→ Collection entries:
= Beginning of Section =
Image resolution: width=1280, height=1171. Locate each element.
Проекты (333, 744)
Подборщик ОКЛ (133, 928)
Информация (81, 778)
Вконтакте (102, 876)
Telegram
= End of Section =
→ What you have to do:
The data should be copied out in full, exactly as it reads.

→ Task output:
Image resolution: width=1280, height=1171. Locate each element.
Проекты (333, 744)
Подборщик ОКЛ (133, 928)
Информация (81, 778)
Вконтакте (102, 876)
Telegram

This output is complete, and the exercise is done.